3 months ago • 2 mins
What’s going on here?
British houses got pricier for the second month in a row.
What does this mean?
Tight budgets and steep mortgage rates – a result of higher interest rates – mean most Brits have been too focused on stretching their paychecks to even think about buying a house. Hopeful sellers, then, have been pulling down their asking prices to attract any lingering buyers. But if you were holding out for a steal, you might’ve missed your chance. House prices ticked up by 0.5% in November from the month before, after getting 1.2% more expensive in October. Combine that with Bank of England (BoE) figures that showed more mortgages were approved in October than either of the two months before, and the housing market seems set for a revival.
Why should I care?
Zooming in: Honey, I shrank the housing market.
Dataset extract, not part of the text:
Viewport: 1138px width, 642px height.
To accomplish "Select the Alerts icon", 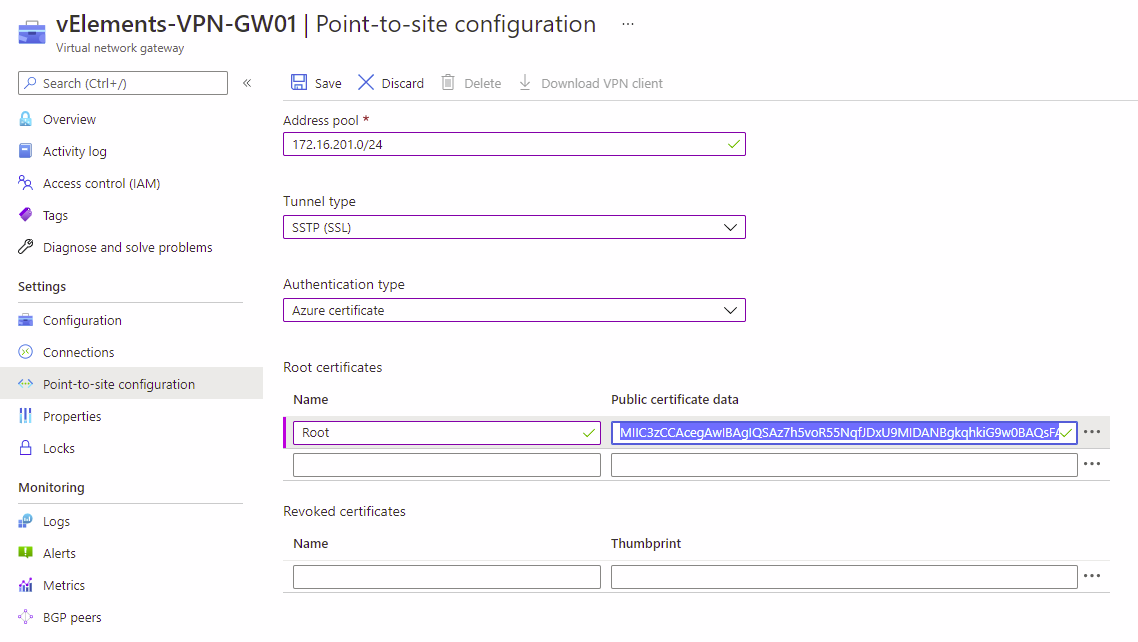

Investors thought British house prices could fall as much as 10% this year – and yet, Halifax plotted them at just 3.5% below last year’s peak. In fact, at £283,615 ($356,590) in November, the average home was £44,000 ($55,314) pricier than in pre-pandemic January 2020. But that’s not because buyers were chomping at the bit. More likely, it’s down to a shortage of houses, forcing hopeful homebuyers to bid more to beat their competition. That wasn’t helped by a steadier-than-expected job market, which meant only a few homeowners had to sell to free up cash, capping the number of properties for sale.
The bigger picture: This could all just blow over.
The BoE’s interest rates seem to have worn down inflation, so some investors think the central bank could cut rates and ease the pressure on the economy as soon as mid-next year. That would bring mortgage rates down a peg, making it cheaper to own a house and enticing more buyers into the market. And when that happens, sellers and agents could whack some more digits on their asking prices again.